### Action item
What's needed is a full, exact retyping of the records.

### Study material
═══

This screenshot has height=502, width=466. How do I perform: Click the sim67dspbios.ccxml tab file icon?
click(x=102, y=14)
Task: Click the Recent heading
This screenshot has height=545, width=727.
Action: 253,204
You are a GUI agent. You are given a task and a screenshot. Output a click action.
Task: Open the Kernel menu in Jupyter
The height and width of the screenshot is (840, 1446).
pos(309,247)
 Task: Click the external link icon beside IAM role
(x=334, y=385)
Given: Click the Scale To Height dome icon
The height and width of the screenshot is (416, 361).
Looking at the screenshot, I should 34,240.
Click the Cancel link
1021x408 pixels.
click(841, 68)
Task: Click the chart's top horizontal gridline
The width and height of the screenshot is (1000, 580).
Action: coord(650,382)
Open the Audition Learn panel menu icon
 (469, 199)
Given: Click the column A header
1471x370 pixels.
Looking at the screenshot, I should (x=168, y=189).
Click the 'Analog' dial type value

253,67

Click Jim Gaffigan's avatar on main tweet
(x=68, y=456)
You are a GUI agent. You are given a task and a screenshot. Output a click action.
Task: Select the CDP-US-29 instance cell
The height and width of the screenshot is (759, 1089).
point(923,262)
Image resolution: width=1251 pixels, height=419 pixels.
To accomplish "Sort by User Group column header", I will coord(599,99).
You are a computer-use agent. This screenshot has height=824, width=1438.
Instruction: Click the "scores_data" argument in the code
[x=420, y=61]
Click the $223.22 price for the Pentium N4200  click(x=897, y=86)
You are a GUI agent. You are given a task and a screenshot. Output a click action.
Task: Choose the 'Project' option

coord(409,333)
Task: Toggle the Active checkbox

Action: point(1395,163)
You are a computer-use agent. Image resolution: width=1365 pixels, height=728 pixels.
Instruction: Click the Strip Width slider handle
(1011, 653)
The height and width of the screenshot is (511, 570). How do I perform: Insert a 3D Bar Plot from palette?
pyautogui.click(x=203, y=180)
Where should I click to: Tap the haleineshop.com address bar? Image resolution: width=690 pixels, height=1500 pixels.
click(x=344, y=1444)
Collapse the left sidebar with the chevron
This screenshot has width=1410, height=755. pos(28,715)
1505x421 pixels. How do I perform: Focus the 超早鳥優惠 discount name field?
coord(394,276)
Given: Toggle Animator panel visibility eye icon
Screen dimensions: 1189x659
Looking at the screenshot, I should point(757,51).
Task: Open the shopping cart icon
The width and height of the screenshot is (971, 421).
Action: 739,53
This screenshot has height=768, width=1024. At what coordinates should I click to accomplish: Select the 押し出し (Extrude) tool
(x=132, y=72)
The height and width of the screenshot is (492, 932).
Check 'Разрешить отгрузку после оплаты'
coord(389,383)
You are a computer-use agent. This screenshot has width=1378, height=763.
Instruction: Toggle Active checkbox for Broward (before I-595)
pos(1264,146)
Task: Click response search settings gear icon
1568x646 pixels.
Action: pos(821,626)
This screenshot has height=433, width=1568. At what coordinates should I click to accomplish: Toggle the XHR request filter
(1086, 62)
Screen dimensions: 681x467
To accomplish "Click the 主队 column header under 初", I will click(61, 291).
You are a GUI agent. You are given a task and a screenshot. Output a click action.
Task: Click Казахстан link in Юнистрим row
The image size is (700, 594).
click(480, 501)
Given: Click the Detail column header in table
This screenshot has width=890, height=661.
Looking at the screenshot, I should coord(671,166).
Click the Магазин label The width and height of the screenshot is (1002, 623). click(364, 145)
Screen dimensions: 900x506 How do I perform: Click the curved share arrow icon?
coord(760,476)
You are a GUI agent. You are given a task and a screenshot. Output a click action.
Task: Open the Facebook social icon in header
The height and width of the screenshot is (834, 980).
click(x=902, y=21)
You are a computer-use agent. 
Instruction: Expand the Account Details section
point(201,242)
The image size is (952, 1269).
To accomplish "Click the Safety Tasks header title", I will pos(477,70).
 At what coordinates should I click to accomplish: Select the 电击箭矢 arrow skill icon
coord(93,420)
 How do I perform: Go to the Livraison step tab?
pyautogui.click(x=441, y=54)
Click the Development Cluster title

═══

### Solution to this task
This screenshot has height=502, width=466. How do I perform: Click the sim67dspbios.ccxml tab file icon?
click(x=102, y=14)
Task: Click the Recent heading
This screenshot has height=545, width=727.
Action: 253,204
You are a GUI agent. You are given a task and a screenshot. Output a click action.
Task: Open the Kernel menu in Jupyter
The height and width of the screenshot is (840, 1446).
pos(309,247)
 Task: Click the external link icon beside IAM role
(x=334, y=385)
Given: Click the Scale To Height dome icon
The height and width of the screenshot is (416, 361).
Looking at the screenshot, I should 34,240.
Click the Cancel link
1021x408 pixels.
click(841, 68)
Task: Click the chart's top horizontal gridline
The width and height of the screenshot is (1000, 580).
Action: coord(650,382)
Open the Audition Learn panel menu icon
 (469, 199)
Given: Click the column A header
1471x370 pixels.
Looking at the screenshot, I should (x=168, y=189).
Click the 'Analog' dial type value

253,67

Click Jim Gaffigan's avatar on main tweet
(x=68, y=456)
You are a GUI agent. You are given a task and a screenshot. Output a click action.
Task: Select the CDP-US-29 instance cell
The height and width of the screenshot is (759, 1089).
point(923,262)
Image resolution: width=1251 pixels, height=419 pixels.
To accomplish "Sort by User Group column header", I will coord(599,99).
You are a computer-use agent. This screenshot has height=824, width=1438.
Instruction: Click the "scores_data" argument in the code
[x=420, y=61]
Click the $223.22 price for the Pentium N4200  click(x=897, y=86)
You are a GUI agent. You are given a task and a screenshot. Output a click action.
Task: Choose the 'Project' option

coord(409,333)
Task: Toggle the Active checkbox

Action: point(1395,163)
You are a computer-use agent. Image resolution: width=1365 pixels, height=728 pixels.
Instruction: Click the Strip Width slider handle
(1011, 653)
The height and width of the screenshot is (511, 570). How do I perform: Insert a 3D Bar Plot from palette?
pyautogui.click(x=203, y=180)
Where should I click to: Tap the haleineshop.com address bar? Image resolution: width=690 pixels, height=1500 pixels.
click(x=344, y=1444)
Collapse the left sidebar with the chevron
This screenshot has width=1410, height=755. pos(28,715)
1505x421 pixels. How do I perform: Focus the 超早鳥優惠 discount name field?
coord(394,276)
Given: Toggle Animator panel visibility eye icon
Screen dimensions: 1189x659
Looking at the screenshot, I should point(757,51).
Task: Open the shopping cart icon
The width and height of the screenshot is (971, 421).
Action: 739,53
This screenshot has height=768, width=1024. At what coordinates should I click to accomplish: Select the 押し出し (Extrude) tool
(x=132, y=72)
The height and width of the screenshot is (492, 932).
Check 'Разрешить отгрузку после оплаты'
coord(389,383)
You are a computer-use agent. This screenshot has width=1378, height=763.
Instruction: Toggle Active checkbox for Broward (before I-595)
pos(1264,146)
Task: Click response search settings gear icon
1568x646 pixels.
Action: pos(821,626)
This screenshot has height=433, width=1568. At what coordinates should I click to accomplish: Toggle the XHR request filter
(1086, 62)
Screen dimensions: 681x467
To accomplish "Click the 主队 column header under 初", I will click(61, 291).
You are a GUI agent. You are given a task and a screenshot. Output a click action.
Task: Click Казахстан link in Юнистрим row
The image size is (700, 594).
click(480, 501)
Given: Click the Detail column header in table
This screenshot has width=890, height=661.
Looking at the screenshot, I should coord(671,166).
Click the Магазин label The width and height of the screenshot is (1002, 623). click(364, 145)
Screen dimensions: 900x506 How do I perform: Click the curved share arrow icon?
coord(760,476)
You are a GUI agent. You are given a task and a screenshot. Output a click action.
Task: Open the Facebook social icon in header
The height and width of the screenshot is (834, 980).
click(x=902, y=21)
You are a computer-use agent. 
Instruction: Expand the Account Details section
point(201,242)
The image size is (952, 1269).
To accomplish "Click the Safety Tasks header title", I will pos(477,70).
 At what coordinates should I click to accomplish: Select the 电击箭矢 arrow skill icon
coord(93,420)
 How do I perform: Go to the Livraison step tab?
pyautogui.click(x=441, y=54)
Click the Development Cluster title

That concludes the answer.